EXPERIENCE IN FRANCE.
The following observations were published in the Avenir Commercial, November 1, 1862, and June 28, 1863, have been kindly translated and presented by the Author:—
THE RESULTS OF A BAD LAW.
I.
When you walk along a public road, if you find a watch, a diamond, a note of a hundred or a thousand francs, and, far from seeking the owner to give it back, you apply it to your own use, moral law and civil law take hold of you and condemn you without hesitation.

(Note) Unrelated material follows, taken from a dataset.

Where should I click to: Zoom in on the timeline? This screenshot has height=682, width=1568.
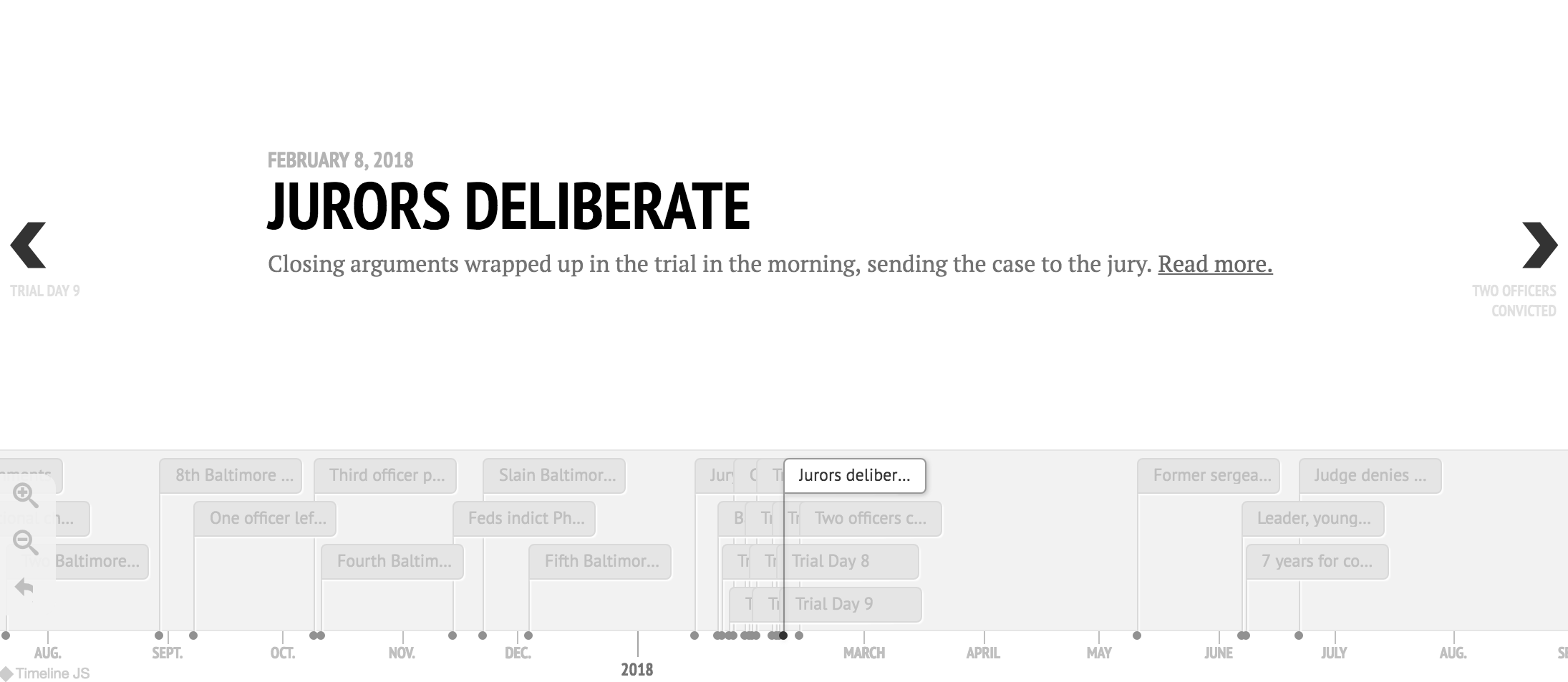[26, 495]
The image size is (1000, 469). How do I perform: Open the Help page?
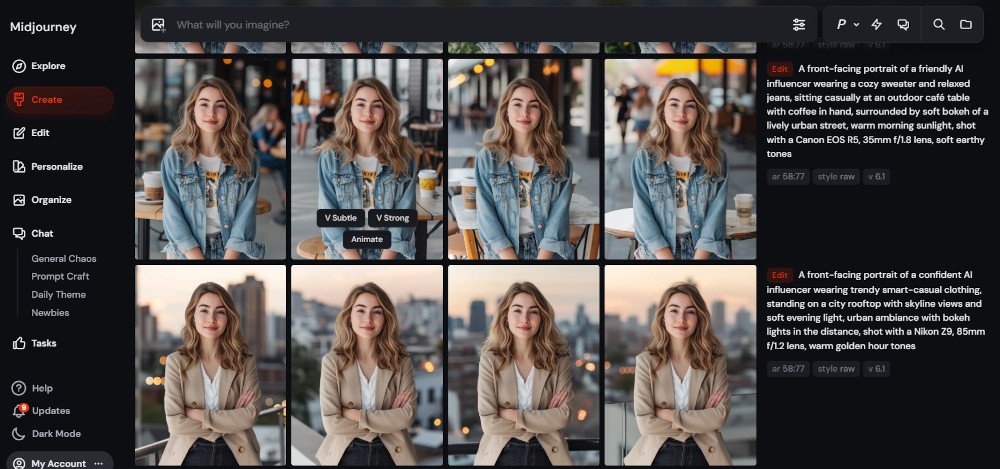(41, 388)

It matters not whether he who lost what you found be rich or poor, his carelessness, his negligence, or the accident that caused his loss, give you no sort of right to use it and make it yours.
There are not two opinions on that point: the laws of all countries condemn the man who enriches himself with what chance throws in his way.
But if a scientific man—seeking some impossible discovery, finds a clue to an idea—meets with an interesting phenomenon—indicates, in some way, new properties belonging to some bodies—announces the results of some new chemical combination—it is only a scientific research. This or that other skimmer of inventions can get a Patent for the application of the idea, of the discovery, of the method; and the law guarantees his pretended right not only against all reclamations of the scientific man who has discovered the whole, but against the whole world, deprived of all possibility of making use of the discoveries of science!
And not only the law forbids every one to use this or that produce, except if made by the patentee, but it also prohibits the use of any similar produce made by different means.
Then, to prevent all inventors to approach the ground that the patentee has chosen, he takes immense care to have his Patent made of formulas so wide and elastic, that all inventions in the same course of ideas will be infringements in the eye of the law.